When her third son arrived, Stefani took on another side gig four weeks later — coach on NBC’s “The Voice.”

“I hadn’t thought about doing something like that,” she recalled. “And I just kind of went, ‘Yeah, let’s go.’ I didn’t even know what I was getting myself into.”

Stefani did two seasons as a coach in the fall of 2014 and ‘15. This spring, she returned as an adviser to Shelton’s team. On “The Voice,” the newly minted couple performed the duet “Go Ahead and Break My Heart,” which became a modest country hit and appears on Shelton’s current album. Stefani dropped her own album in the middle of “The Voice’s” season.

That’s not exactly how she would have scripted 2016.

“I never knew this year was going to happen. You couldn’t have written it,” Stefani gushed. “I feel just so excited to have a record coming out in real time.”

Stefani’s current tour is heavy on material from her three solo albums, with a handful of No Doubt favorites mixed in.
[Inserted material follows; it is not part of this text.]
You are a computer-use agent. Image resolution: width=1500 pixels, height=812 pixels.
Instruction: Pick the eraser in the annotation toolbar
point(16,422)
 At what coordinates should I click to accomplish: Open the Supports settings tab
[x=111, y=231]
True to her image, the woman with two of her own fashion lines (L.A.M.B. and Harajuku Lovers) is quite the fashionista in concert, donning a variety of stylish outfits, from tartan pants with cutouts to zippered jeans with sequins and mesh.

Regardless which outfit she’s wearing, the pop superstar thinks the tour will be “super-emotional.

“I think there’s going to be something quite, I don’t know, like satisfying and healing, and it’s going to be something that’s going to make me feel super-empowered, and it’s part of the journey of, like ‘Wow.’ I climbed all the way — not on top of the mountain, but like, I was underground buried.

“And so to be able to get up there on stage, and feel that love and give that love to them, receive it, it’s going to be super-accomplished, and I know it’s part of what I need to do and what I want to do.”